→ **WORK REQUIRED**:
Reprint the entries without altering anything.

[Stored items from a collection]

********

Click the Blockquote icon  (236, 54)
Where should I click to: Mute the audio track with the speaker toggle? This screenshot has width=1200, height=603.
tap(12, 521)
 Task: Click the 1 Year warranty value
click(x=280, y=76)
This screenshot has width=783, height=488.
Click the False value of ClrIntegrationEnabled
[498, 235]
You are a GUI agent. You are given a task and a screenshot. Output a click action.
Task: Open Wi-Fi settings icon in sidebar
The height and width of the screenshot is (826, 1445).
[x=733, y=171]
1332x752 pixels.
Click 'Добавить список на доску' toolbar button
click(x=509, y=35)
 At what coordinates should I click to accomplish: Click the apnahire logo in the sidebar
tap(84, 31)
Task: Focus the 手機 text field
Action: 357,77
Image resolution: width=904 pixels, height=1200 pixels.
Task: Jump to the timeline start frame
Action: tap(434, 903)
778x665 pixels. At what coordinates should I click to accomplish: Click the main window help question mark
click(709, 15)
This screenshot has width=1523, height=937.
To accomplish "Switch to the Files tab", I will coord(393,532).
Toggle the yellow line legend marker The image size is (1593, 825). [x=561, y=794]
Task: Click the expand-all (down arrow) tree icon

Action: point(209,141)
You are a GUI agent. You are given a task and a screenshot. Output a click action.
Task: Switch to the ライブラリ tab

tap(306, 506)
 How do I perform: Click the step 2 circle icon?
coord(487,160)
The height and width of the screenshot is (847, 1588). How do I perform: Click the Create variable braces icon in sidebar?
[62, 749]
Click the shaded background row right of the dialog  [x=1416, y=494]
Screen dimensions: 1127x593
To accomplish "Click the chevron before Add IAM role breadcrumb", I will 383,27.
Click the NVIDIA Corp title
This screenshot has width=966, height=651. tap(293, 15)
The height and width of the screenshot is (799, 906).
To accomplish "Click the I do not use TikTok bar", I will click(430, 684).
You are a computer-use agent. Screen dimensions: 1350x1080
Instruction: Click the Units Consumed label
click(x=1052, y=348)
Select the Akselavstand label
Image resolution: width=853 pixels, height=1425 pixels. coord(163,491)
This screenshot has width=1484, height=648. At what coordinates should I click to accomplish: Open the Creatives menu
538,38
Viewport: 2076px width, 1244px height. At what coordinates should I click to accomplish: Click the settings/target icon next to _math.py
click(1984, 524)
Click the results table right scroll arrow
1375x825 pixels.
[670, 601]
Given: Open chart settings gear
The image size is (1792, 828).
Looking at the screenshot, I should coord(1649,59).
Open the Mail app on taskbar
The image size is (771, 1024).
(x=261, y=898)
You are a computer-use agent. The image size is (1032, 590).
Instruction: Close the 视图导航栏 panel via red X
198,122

********

→ **FINISHED EXERCISE**:
Click the Blockquote icon  (236, 54)
Where should I click to: Mute the audio track with the speaker toggle? This screenshot has width=1200, height=603.
tap(12, 521)
 Task: Click the 1 Year warranty value
click(x=280, y=76)
This screenshot has width=783, height=488.
Click the False value of ClrIntegrationEnabled
[498, 235]
You are a GUI agent. You are given a task and a screenshot. Output a click action.
Task: Open Wi-Fi settings icon in sidebar
The height and width of the screenshot is (826, 1445).
[x=733, y=171]
1332x752 pixels.
Click 'Добавить список на доску' toolbar button
click(x=509, y=35)
 At what coordinates should I click to accomplish: Click the apnahire logo in the sidebar
tap(84, 31)
Task: Focus the 手機 text field
Action: 357,77
Image resolution: width=904 pixels, height=1200 pixels.
Task: Jump to the timeline start frame
Action: tap(434, 903)
778x665 pixels. At what coordinates should I click to accomplish: Click the main window help question mark
click(709, 15)
This screenshot has width=1523, height=937.
To accomplish "Switch to the Files tab", I will coord(393,532).
Toggle the yellow line legend marker The image size is (1593, 825). [x=561, y=794]
Task: Click the expand-all (down arrow) tree icon

Action: point(209,141)
You are a GUI agent. You are given a task and a screenshot. Output a click action.
Task: Switch to the ライブラリ tab

tap(306, 506)
 How do I perform: Click the step 2 circle icon?
coord(487,160)
The height and width of the screenshot is (847, 1588). How do I perform: Click the Create variable braces icon in sidebar?
[62, 749]
Click the shaded background row right of the dialog  [x=1416, y=494]
Screen dimensions: 1127x593
To accomplish "Click the chevron before Add IAM role breadcrumb", I will 383,27.
Click the NVIDIA Corp title
This screenshot has width=966, height=651. tap(293, 15)
The height and width of the screenshot is (799, 906).
To accomplish "Click the I do not use TikTok bar", I will click(430, 684).
You are a computer-use agent. Screen dimensions: 1350x1080
Instruction: Click the Units Consumed label
click(x=1052, y=348)
Select the Akselavstand label
Image resolution: width=853 pixels, height=1425 pixels. coord(163,491)
This screenshot has width=1484, height=648. At what coordinates should I click to accomplish: Open the Creatives menu
538,38
Viewport: 2076px width, 1244px height. At what coordinates should I click to accomplish: Click the settings/target icon next to _math.py
click(1984, 524)
Click the results table right scroll arrow
1375x825 pixels.
[670, 601]
Given: Open chart settings gear
The image size is (1792, 828).
Looking at the screenshot, I should coord(1649,59).
Open the Mail app on taskbar
The image size is (771, 1024).
(x=261, y=898)
You are a computer-use agent. The image size is (1032, 590).
Instruction: Close the 视图导航栏 panel via red X
198,122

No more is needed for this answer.